— Угу, — согласился казак. — В правом паху две язвы, лечить надо. На один глаз слепа, ухо порото. На левом окороке тавро — два прута, и на лопатке другое тавро — крест с вилами, и третье ещё тавро — копыте Ну а ты, захочешь, поставишь четвёртое.
Посчитав, видно, что к такой обстоятельной речи ничего уже не добавить, казак, привычно ссутулившись, обратился к бывшему мерину Мезени и похлопал его по шее.
Суматошно бегал между конными Афонька, просительно заглядывал в глаза, заступая дорогу, но тут же отступал и теребил себя за бороду.
— Казаки! — истошно возгласил он, когда больше тянуть было нечего — все собирались отъезжать. — Казаки! Я с вами! Чёрта лысого я останусь! Пропадай всё пропадом — на Дон уйду!
— А где ж твоя лошадь? — лениво возразил атаман.

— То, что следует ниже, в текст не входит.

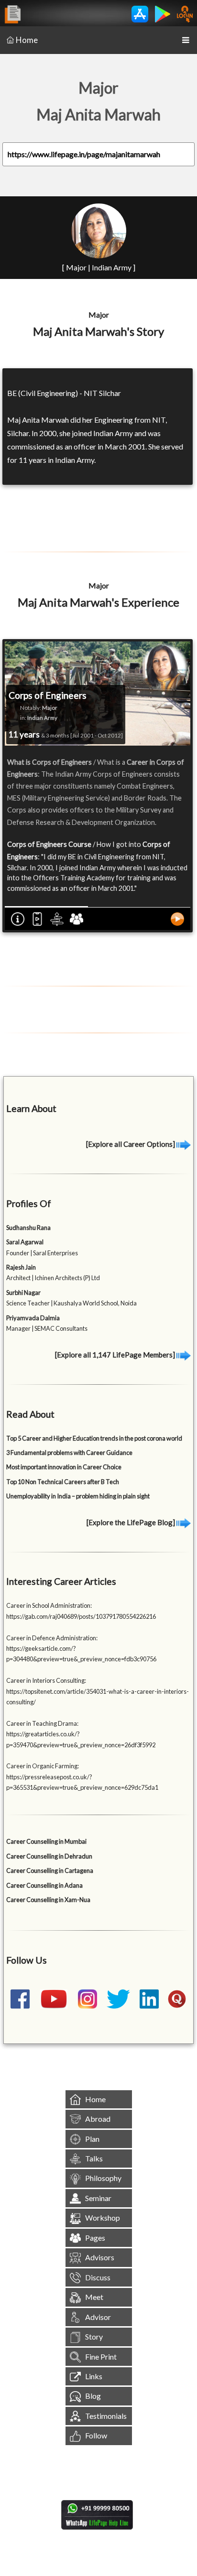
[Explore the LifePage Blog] (131, 1522)
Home (27, 40)
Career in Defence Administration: (52, 1638)
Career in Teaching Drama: (42, 1723)
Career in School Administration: (49, 1605)
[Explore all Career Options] (131, 1144)
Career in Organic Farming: (42, 1766)
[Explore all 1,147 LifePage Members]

Об этом Афонька успел подумать. Гнусавое замечание атамана он понял как согласие и коршуном кинулся на хромую и слепую, трижды затаврённую в течение полной превратностей жизни лошадь, которую бросали разбойники. Равнодушная, согласная, казалось бы, с любой участью кобыла тут, однако, прянула. Тогда как Афонька споткнулся о ловко поставленную Мезеней ногу — и в землю! Не отёрши грязного лица, он поднялся под насмешливыми взглядами казаков, помедлил в ошеломлении, словно припоминая, чья очередь драться... И, отбросив всё, опять кинулся к лошади, пытаясь провести Мезеню вихлявым движением. Да куда там! Мезеня своего не упустил — всю злобу вложил в удар — в рожу!
Так что не сразу, не вдруг поднялся на этот раз Афонька — на лице грязная кровянка. Сплюнул с губ какую-то гадость, шатнулся к казакам.

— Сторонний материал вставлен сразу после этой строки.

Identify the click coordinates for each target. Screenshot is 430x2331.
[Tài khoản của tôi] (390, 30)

— Дай мне саблю, атаман! Саблю мне, вашу бога душу мать! Саблю мне, топор! — ревел со слезой в голосе Афонька.
С разбитой брови капала кровь. Глаз затёк, Афонька, должно быть, не важно видел, когда тянулся к атаману, — получил. Атаманским сапогом в победную свою, битую-перебитую головушку. И рухнул он навзничь, разбросал руки, ноги, словно на поле брани.
— Достанешь лошадь, приходи, — заметил атаман.

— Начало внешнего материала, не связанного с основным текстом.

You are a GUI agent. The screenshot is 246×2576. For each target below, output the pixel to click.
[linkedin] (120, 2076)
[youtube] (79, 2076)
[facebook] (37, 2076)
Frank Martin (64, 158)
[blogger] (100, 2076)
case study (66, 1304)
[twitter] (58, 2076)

Засвистели плети, злодейски заулюлюкали казаки блеснувши отсветами, плюхнул наземь брошенный кем-то напоследок топор, казаки-разбойники поскакали тёкшую степь и скоро сгинули под луной. Только топот стоял, замирая до слабого, как воспоминание, перестука.
Мезеня хмуро подобрал топор и принялся растаскивать костёр. Скоро огонь погас, настали мрак и безмолвие.
Однако никто, надо думать, не спал. Федька лежала, заложив руки за голову, и глядела на звёзды. Теперь, когда лихорадка горячечных чувств сменилась расслабленностью, мягким, отчасти даже приятным сумбуром в мыслях, она всё более и более проникалась ощущением раскрепощения и свободы. Пережитое оставило за собой не испуг, а, напротив, нечто совсем иное... нечто схожее со смиренной готовностью принять в себя, своим существом весь неприкаянный и тревожный мир, в самой сердцевине которого она и лежал; сейчас с покойным и мужественным сердцем.
Словно бы всё самое страшное уже случилось.
Глава третья
Взошло сразу тёплое солнце. Казаки вчера всё подобрали, даже клочки изодранных грамот прихватили на пыжи и патроны, не оставили лоскутьев от порванной рубахи — на перевязки пойдут, ничего не оставили из того, что можно было увязать в торока и увезти на лошади. И всё же Федька, недолго поискав, нашла в траве отцовский пистолет. Федька осмотрела замок, проверила порох на полке и, отвернувшись от спутников, засунула пистолет под ферязью за пояс штанов. Тяжёлый, покрытый росой, он неприятно холодил бедро. Ключ от боевой пружины оказался в кармане, а вот лядунка — сумка с зарядами, порох и пули — всё исчезло вместе с сундуком. Перстень и столпницу, кошелёк, Федька извлекла из дегтярного горшка ещё ночью и уселась теперь чистить.
Мезеня, мрачно покачивая головой, принялся вводить в оглобли больную, подрагивающую в первых солнечных лучах лошадь.
— Против бельма средство есть, — искательно заметил Мухосран, наблюдая за душевными мучениями возчика. — Продёрнуть через ухо красную нитку, непременно шёлковую.
— Средство на всё есть, — буркнул Мезеня.
— Тогда я побрёл, — сказал Мухосран, этим утешительным соображением как будто бы успокоенный. — Значит, побрёл я, говорю. Поволокся.